Problem statement: Using the data below, copy out all lines with the word "screenshot".

Collected data entries:
----------------

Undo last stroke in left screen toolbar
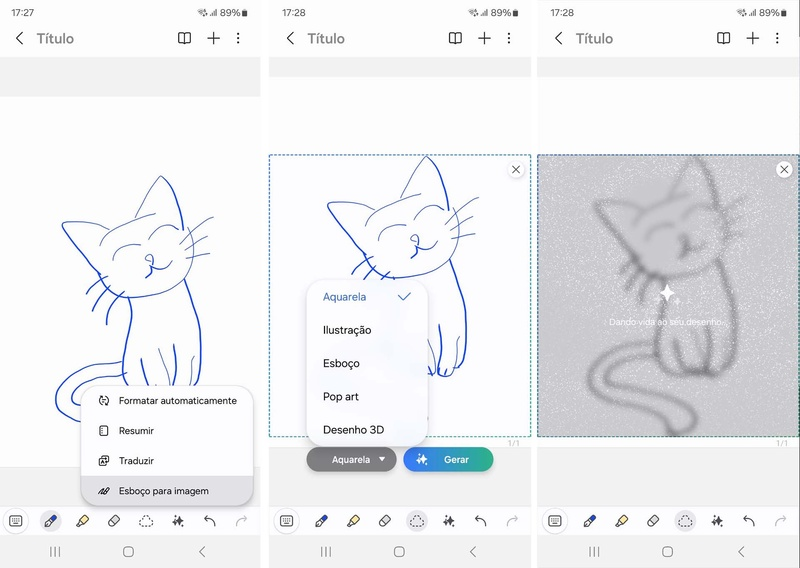Screen dimensions: 800x568 (x=210, y=521)
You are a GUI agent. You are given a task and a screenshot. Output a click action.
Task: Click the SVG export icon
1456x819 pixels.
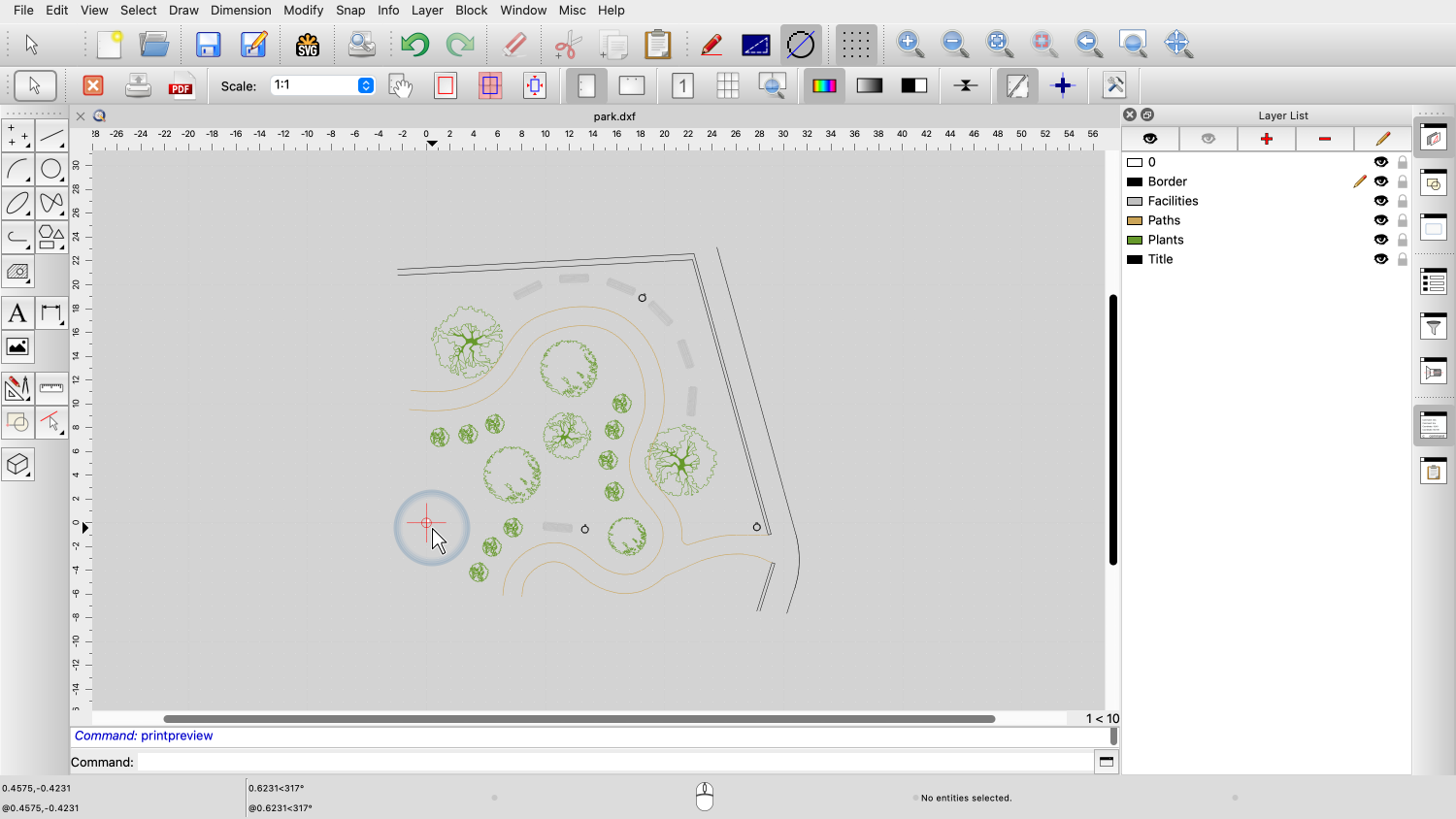[308, 45]
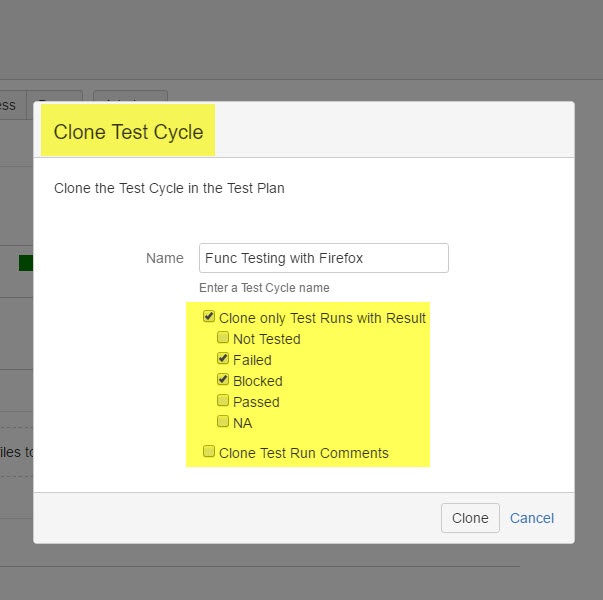Click 'Clone the Test Cycle in the Test Plan' text
Viewport: 603px width, 600px height.
point(169,188)
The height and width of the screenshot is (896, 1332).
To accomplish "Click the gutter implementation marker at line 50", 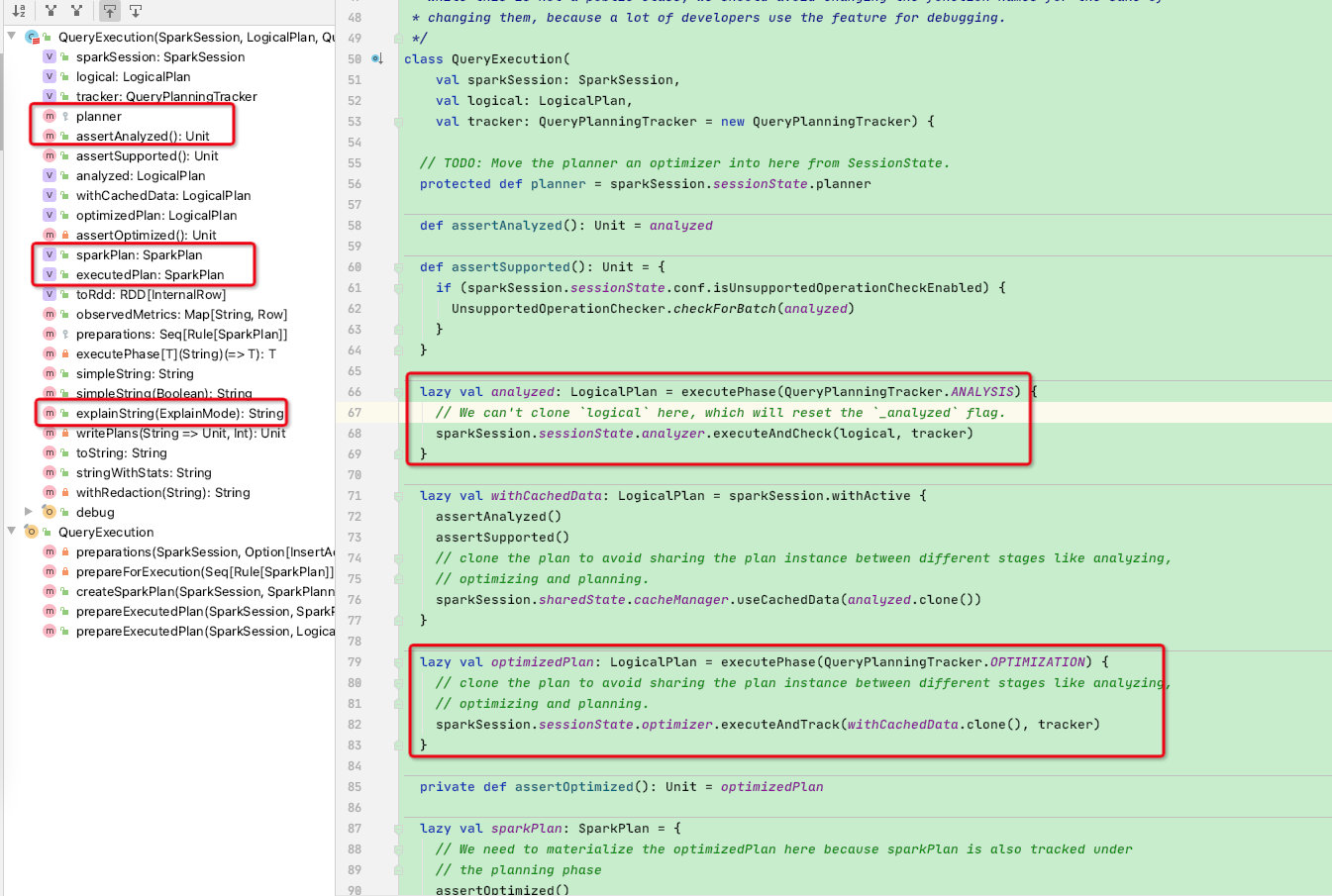I will tap(377, 58).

----------------

Task output:
You are a GUI agent. You are given a task and a screenshot. Output a click action.
The height and width of the screenshot is (896, 1332).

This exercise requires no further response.